(Word and element pointing entries)
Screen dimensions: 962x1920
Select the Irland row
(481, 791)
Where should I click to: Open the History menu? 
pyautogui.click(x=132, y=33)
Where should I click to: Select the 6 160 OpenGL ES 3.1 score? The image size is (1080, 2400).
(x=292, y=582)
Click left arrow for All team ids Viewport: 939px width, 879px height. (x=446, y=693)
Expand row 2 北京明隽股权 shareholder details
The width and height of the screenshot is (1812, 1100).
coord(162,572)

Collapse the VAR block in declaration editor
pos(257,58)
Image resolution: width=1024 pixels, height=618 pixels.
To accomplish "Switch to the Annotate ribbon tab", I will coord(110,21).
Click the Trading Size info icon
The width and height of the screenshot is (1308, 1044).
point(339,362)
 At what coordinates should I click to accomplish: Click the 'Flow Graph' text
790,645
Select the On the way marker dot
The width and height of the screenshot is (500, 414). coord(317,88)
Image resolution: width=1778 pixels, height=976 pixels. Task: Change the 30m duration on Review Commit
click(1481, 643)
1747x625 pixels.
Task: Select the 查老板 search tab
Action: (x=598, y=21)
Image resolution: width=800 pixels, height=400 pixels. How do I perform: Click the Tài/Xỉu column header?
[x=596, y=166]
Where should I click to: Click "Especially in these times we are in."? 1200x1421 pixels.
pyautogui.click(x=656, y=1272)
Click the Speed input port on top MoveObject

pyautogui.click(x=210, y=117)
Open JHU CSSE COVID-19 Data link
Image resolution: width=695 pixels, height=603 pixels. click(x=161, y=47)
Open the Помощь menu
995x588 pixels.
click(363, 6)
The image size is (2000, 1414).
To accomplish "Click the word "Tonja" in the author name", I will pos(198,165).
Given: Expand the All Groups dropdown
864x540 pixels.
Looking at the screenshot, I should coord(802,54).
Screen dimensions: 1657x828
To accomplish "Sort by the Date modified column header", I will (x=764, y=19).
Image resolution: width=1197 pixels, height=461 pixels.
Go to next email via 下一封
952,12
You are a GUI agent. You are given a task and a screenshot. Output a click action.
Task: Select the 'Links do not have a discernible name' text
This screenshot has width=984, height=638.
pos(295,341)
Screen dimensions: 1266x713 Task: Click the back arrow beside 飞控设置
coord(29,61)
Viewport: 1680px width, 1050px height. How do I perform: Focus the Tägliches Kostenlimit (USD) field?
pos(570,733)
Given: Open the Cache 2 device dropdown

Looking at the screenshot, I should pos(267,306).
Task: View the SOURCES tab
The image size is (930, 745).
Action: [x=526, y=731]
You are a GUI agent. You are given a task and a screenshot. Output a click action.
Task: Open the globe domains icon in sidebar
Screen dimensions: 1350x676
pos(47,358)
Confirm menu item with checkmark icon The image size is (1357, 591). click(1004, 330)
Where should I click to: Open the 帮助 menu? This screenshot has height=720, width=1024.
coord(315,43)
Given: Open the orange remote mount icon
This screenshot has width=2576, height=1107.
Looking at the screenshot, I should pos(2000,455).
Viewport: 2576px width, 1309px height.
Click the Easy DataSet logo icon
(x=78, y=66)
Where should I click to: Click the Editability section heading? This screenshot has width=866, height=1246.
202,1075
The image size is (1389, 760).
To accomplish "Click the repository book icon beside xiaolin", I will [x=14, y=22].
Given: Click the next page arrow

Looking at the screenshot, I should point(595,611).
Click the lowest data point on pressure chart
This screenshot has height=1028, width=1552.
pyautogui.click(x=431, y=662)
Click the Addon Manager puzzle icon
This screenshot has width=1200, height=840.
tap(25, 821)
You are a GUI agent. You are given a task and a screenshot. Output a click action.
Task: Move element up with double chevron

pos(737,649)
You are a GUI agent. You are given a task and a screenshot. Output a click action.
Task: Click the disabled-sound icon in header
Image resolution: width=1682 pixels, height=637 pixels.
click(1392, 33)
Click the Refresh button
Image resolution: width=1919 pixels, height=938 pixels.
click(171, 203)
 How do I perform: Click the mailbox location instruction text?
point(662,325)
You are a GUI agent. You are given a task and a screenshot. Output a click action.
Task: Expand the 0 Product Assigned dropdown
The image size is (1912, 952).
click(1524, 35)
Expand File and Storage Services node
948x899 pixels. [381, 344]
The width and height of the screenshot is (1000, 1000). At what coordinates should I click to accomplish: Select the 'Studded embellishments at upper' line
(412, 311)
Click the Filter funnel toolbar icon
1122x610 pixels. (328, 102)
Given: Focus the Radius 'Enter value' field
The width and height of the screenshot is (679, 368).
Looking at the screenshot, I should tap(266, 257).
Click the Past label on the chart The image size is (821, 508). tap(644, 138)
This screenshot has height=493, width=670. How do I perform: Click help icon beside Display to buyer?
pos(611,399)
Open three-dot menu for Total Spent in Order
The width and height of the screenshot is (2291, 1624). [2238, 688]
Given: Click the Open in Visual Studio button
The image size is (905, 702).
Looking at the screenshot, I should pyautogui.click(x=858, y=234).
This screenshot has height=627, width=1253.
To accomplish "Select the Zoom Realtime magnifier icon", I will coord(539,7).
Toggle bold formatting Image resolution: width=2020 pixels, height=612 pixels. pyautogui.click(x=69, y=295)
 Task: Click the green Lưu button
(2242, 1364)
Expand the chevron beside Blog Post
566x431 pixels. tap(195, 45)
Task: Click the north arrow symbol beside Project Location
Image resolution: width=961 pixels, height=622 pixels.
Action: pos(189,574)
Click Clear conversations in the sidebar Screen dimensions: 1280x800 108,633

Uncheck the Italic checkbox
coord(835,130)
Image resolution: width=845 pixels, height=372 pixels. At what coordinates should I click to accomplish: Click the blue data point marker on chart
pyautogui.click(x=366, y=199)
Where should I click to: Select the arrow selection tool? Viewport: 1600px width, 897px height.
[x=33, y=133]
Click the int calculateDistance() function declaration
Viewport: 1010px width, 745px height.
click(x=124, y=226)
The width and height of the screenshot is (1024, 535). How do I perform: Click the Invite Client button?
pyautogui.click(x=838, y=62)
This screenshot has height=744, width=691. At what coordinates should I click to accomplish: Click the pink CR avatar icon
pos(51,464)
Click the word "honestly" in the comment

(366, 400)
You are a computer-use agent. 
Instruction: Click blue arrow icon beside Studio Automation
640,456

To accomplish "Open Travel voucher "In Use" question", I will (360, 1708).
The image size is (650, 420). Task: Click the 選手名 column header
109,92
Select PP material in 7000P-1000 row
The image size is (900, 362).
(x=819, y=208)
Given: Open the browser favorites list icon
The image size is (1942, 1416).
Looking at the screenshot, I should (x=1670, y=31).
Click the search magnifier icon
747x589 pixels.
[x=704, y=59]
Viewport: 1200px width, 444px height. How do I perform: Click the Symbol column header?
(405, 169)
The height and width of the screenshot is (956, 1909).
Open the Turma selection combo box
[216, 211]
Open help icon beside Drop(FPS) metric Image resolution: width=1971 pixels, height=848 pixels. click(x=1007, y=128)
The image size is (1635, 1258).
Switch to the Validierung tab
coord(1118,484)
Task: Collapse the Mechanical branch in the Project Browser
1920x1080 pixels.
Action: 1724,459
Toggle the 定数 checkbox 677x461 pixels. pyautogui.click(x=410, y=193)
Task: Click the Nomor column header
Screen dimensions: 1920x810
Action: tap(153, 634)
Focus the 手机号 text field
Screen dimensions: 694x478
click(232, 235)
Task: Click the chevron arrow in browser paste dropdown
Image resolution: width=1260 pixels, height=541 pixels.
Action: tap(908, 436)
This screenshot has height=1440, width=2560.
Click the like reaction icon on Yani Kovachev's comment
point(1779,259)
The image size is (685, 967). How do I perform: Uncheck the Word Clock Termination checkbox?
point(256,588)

= Written task =
Reproduce the records verbatim from the first line through the line containing "[x=596, y=166]", and output nothing else.

= The response =
Screen dimensions: 962x1920
Select the Irland row
(481, 791)
Where should I click to: Open the History menu? 
pyautogui.click(x=132, y=33)
Where should I click to: Select the 6 160 OpenGL ES 3.1 score? The image size is (1080, 2400).
(x=292, y=582)
Click left arrow for All team ids Viewport: 939px width, 879px height. (x=446, y=693)
Expand row 2 北京明隽股权 shareholder details
The width and height of the screenshot is (1812, 1100).
coord(162,572)

Collapse the VAR block in declaration editor
pos(257,58)
Image resolution: width=1024 pixels, height=618 pixels.
To accomplish "Switch to the Annotate ribbon tab", I will coord(110,21).
Click the Trading Size info icon
The width and height of the screenshot is (1308, 1044).
point(339,362)
 At what coordinates should I click to accomplish: Click the 'Flow Graph' text
790,645
Select the On the way marker dot
The width and height of the screenshot is (500, 414). coord(317,88)
Image resolution: width=1778 pixels, height=976 pixels. Task: Change the 30m duration on Review Commit
click(1481, 643)
1747x625 pixels.
Task: Select the 查老板 search tab
Action: (x=598, y=21)
Image resolution: width=800 pixels, height=400 pixels. How do I perform: Click the Tài/Xỉu column header?
[x=596, y=166]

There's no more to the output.